[What this exercise asks]
**A)** In the model configuration guide, which tab on the left of the model configuration view holds the options Tonic Structural uses during data training and generation?
**B)** From the model configuration guide, reproduce the passage that begins with the words "Configure the model" and ends after the words "and generation process.".

[Reading passage]
★ ★ ★ ★ ★ ★ ★
Configure the model parameters
The model parameters guide the model training.
Adjust the column types
Update the column types for the model data as needed.
On the model configuration view, the Advanced tab at the left contains the options that Tonic Structural uses during the data training and generation process.
By default, models are tabular. A tabular model focuses on the relationships between columns.
However, a model might be event driven, meaning that you want to correspond both rows and columns. For example, you might want to track financial transactions across time for each user.
For an event driven model, you specify:
The column to use to identify the row. For example, to track activity for users, you might use a column that contains a user name or identifier.
The column to use to sort the rows. This column contains a numeric representation of a datetime value.
Optionally, columns to use to provide conditions for sampling the data. When you sample the data, you specify the column values to use in the generated events. For example, you choose to condition the data based on a region column. When you sample the data, you can specify the regions for which to generate events.
To indicate that a model is event driven:
From the Model dropdown, select Event Driven.
From the Primary Entity drop-down list, select the column to use to identify the row.
From the Order drop-down list, select the column to use to sort the rows. The order column can be a numeric column, a date column, or a datetime column.
Under Condition On, to configure a list of columns for conditional sampling:
To add a column, begin to type the column name. From the list of matching columns, select the column to add. You can only use categorical columns. The columns also should contain static data. For example, for a transaction, the account type is static. It is not affected by the transaction. The transaction type and remaining balance are dynamic. They are specific to an individual transaction.
★ ★ ★ ★ ★ ★ ★
[Collected data]
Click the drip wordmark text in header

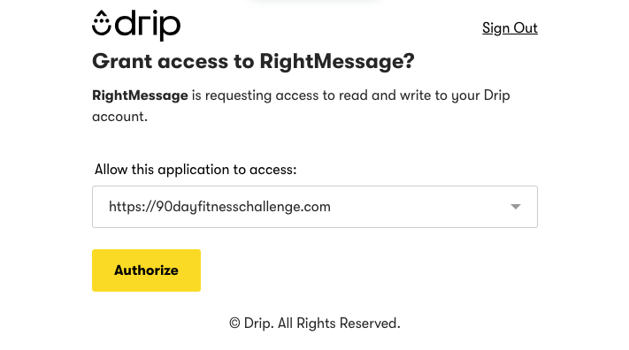[148, 26]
★ ★ ★ ★ ★ ★ ★
[Results for each task]
**A)** The Advanced tab.

**B)**
Configure the model parameters
The model parameters guide the model training.
Adjust the column types
Update the column types for the model data as needed.
On the model configuration view, the Advanced tab at the left contains the options that Tonic Structural uses during the data training and generation process.